Con-con should address sociopolitical problems
The House of Representatives committee on constitutional amendments is pushing for the formation of a hybrid constitutional convention (con-con) in the bid to revise the 1987 Constitution.
We need to do our part other than simply oppose.
There are contentious elements, namely, the composition of the convention, the reform platform of candidates for delegate, the manner of choosing delegates, and the depth and breadth of public consultation expected of the con-con.
For Kapatiran Party, among others, the constitutional convention could be composed of 253 delegates from the current 253 legislative districts, with the same qualifications as those required of members of the House of Representatives. All members of Congress who were elected during the May 2022 elections, together with their relatives within the second civil degree of consanguinity and affinity, are disqualified from running as delegates to the con-con.

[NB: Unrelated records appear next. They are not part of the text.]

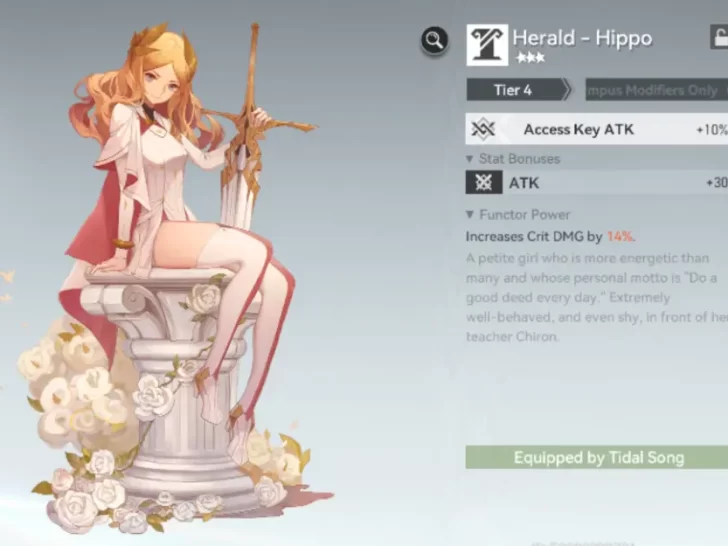Select the Access Key ATK row
The image size is (728, 546).
(597, 129)
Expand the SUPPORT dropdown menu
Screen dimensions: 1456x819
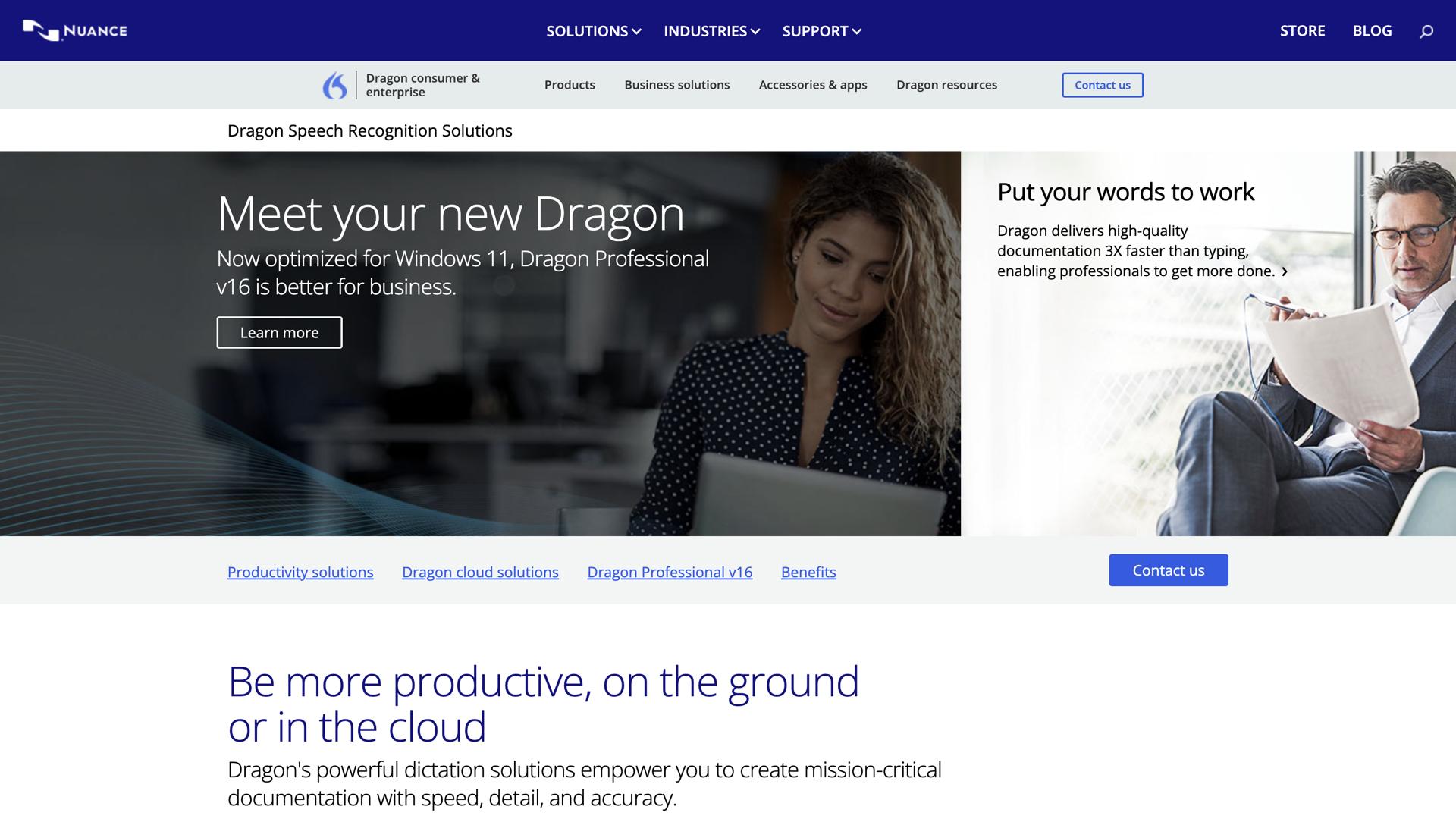pos(821,31)
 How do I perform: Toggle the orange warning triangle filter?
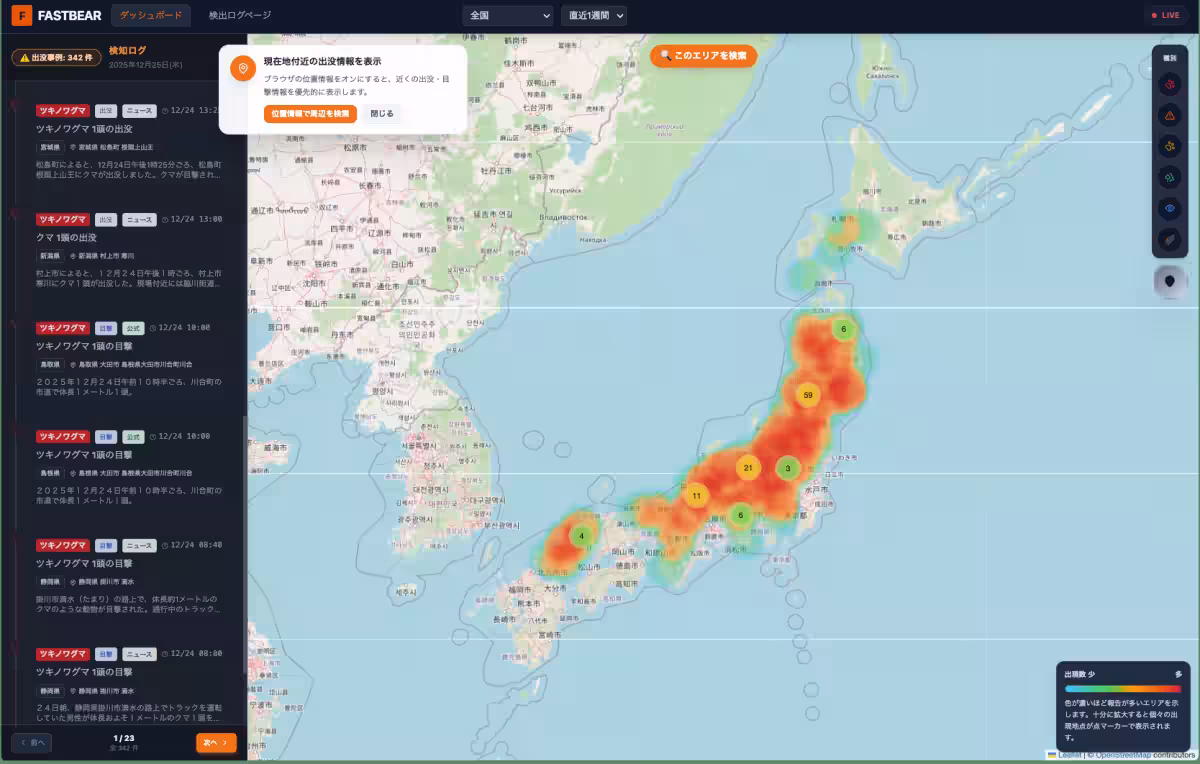[x=1169, y=116]
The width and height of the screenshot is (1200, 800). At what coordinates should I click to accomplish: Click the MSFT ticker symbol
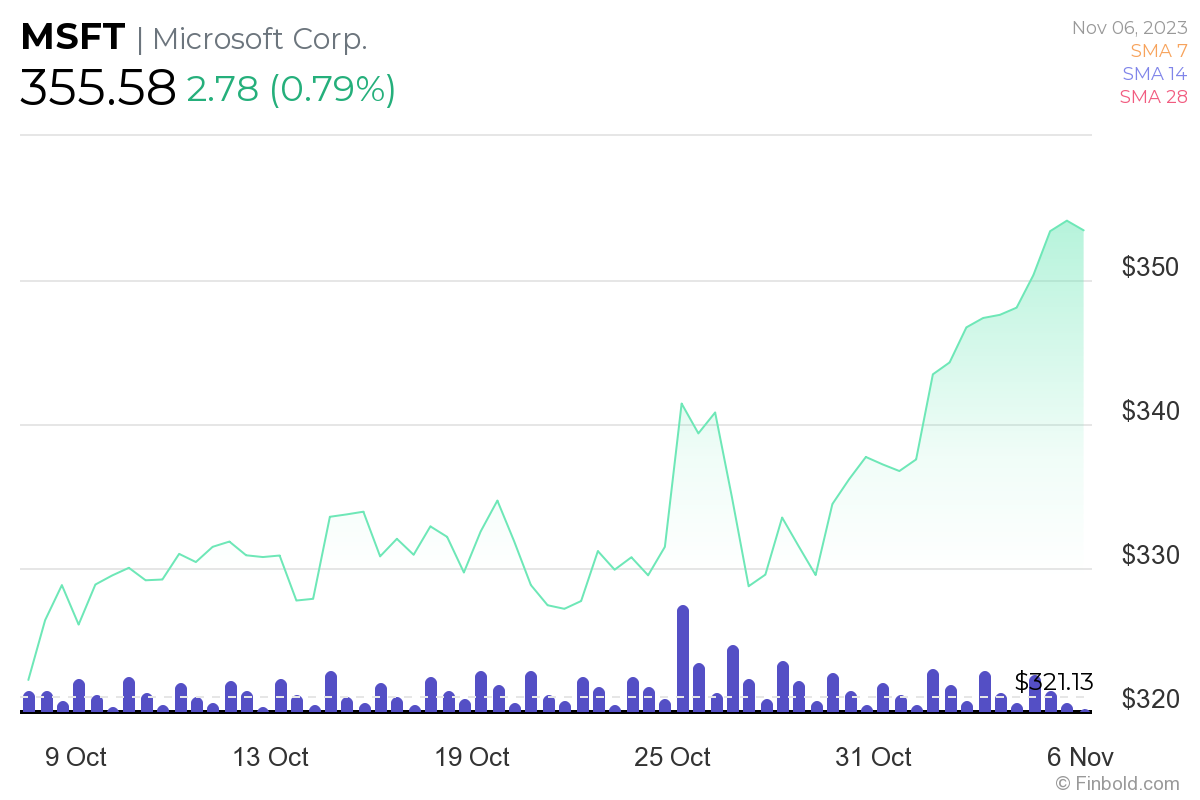point(73,38)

The candidate shall include his statement of the principal constitutional reforms, programs, or policies he proposes to advocate if elected to the con-con, and a copy of such statement to be posted conspicuously in each polling place in the district. Any person elected as a delegate to the con-con shall not be qualified to run for any public office in any election or to assume any appointive office or position in any branch of the government until after the May 12, 2025, mid-term elections.
Why we need constitutional reform requires us only to take stock of what we are today and what the prospects are, 36 years after the ratification of the 1987 Constitution. The true object of reform is to address our nation’s unceasing sociopolitical problems in their entirety. The question is, how can we least prevent unwanted self-interests from seeping in or best ensure the true object of the con-con is upheld?
Call for unity presents itself through different circumstances or varying issues. In the push for con-con, there can be unity on the conditions for its conduct. We need to and can find those. There is no such thing as not being ready. We are ready if we want to be.
When Filipinos unite, they set in motion public discourse through, by, and among those in the academe, business, media, entertainment, government, offices, homes, on streets, etc. on the aforesaid contentious elements, if such convention is to proceed.